Law & Regulation

The treasury is poised to abolish tax relief above 20% on pension contributions, a think tank with close ties to government has claimed

Michael Johnson, research fellow at the Centre for Policy Studies, told the 2010 FT UK Leadership of Pensions Summit, the move would take place “pretty soon”, in a bid to save around £7bn per year.

The move would be matched by a cap of 20% on the tax paid on pensions in payment.

The reform was first mooted in the CPS’ June report, Simplification is the key: stimulating and unlocking long-term saving , but appears to have gained traction with chancellor George Osborne, who knows Johnson from his time as a policy adviser to prime minister David Cameron.

And in its closing address, Johnson told the conference: ““The juiciest, largest, lowest hanging pieces of fruit out there for a government looking to save money, is up front tax relief.

“The specific proposal to George [Osborne] that I made was for the 20% up front cap, and 20% at retirement. This would save £6-7bn per year.”

“I would say there is a 50% plus probability that the 20% upfront cap is going to arrive pretty soon.”

He also called for saving into the National Employees Savings Trust (Nest) to be made compulsory for public sector workers, as part of a hybrid scheme, with some defined benefit element.

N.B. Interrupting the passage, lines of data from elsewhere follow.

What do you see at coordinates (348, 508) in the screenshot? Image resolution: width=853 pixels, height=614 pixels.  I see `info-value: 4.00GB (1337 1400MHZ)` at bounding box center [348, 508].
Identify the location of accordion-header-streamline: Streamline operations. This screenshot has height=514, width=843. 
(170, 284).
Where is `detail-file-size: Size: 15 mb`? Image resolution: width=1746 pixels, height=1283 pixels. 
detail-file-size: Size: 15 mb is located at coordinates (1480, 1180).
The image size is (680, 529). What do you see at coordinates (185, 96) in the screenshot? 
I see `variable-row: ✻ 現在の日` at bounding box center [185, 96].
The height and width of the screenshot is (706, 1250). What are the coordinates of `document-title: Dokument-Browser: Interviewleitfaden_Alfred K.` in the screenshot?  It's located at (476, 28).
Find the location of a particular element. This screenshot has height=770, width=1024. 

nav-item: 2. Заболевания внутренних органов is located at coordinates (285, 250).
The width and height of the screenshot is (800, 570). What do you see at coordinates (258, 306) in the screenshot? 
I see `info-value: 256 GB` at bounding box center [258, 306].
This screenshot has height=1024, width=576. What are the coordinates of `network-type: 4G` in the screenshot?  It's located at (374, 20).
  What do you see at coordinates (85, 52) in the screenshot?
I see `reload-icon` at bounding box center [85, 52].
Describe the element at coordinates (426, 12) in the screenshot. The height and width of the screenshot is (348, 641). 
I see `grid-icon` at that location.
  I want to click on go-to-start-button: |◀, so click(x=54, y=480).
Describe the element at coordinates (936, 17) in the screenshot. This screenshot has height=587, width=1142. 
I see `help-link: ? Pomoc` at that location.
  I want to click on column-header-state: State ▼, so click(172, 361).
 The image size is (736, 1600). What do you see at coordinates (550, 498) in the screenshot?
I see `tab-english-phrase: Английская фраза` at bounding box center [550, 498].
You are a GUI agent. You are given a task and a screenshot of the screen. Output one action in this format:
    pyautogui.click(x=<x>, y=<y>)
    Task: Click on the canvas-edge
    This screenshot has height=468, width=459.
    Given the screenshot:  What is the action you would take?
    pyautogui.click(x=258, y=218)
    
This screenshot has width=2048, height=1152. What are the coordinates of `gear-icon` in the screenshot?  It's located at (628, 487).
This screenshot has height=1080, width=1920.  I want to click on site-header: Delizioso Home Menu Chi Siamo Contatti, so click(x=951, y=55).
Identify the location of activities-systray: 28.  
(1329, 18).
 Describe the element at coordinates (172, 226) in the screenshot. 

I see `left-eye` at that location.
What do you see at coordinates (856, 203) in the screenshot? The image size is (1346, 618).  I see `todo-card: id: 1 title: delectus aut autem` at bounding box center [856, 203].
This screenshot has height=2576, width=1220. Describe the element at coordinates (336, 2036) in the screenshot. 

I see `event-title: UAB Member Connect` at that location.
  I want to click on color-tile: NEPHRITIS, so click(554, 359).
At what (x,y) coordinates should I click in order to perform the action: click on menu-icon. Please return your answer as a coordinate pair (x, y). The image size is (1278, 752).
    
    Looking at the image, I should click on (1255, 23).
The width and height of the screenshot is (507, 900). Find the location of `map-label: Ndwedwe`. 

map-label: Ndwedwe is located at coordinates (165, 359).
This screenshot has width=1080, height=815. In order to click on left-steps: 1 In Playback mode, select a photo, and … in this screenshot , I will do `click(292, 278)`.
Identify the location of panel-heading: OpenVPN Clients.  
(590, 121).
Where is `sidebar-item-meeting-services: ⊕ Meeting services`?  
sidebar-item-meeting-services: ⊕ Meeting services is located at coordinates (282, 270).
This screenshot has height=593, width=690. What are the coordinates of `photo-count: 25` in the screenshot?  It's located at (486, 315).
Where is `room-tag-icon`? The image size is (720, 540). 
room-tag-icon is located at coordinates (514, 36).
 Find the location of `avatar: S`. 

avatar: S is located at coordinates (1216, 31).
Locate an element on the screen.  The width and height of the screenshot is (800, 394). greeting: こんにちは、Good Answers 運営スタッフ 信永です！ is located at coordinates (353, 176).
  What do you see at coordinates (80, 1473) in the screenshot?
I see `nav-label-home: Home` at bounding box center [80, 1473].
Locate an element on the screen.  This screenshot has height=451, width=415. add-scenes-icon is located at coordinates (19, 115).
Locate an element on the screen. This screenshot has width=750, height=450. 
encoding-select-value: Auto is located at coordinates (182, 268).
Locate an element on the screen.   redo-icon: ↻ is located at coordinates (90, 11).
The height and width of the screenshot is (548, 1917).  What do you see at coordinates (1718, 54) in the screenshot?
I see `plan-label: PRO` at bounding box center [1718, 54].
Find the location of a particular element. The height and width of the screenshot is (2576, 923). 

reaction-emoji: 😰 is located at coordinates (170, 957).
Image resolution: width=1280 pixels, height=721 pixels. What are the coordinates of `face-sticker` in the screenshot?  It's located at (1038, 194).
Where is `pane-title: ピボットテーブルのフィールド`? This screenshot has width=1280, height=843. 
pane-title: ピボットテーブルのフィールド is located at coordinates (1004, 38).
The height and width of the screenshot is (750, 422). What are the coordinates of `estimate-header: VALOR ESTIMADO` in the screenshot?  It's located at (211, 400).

He said the measure would form part of a new report on pension provision in the public sector, which he will publish before the end of the year.

“I feel we will eventually see some form of hybrid [in public sector pensions], and Nest fulfills the defined contribution element in that hybrid,” he added.

I’ve recently come to favour compulsion. If in the 30-40 years time we come to realise there isn’t a problem [with retirement savings], we can end compulsion, but if we get there and it is that bad, it will be too late to do anything about it.”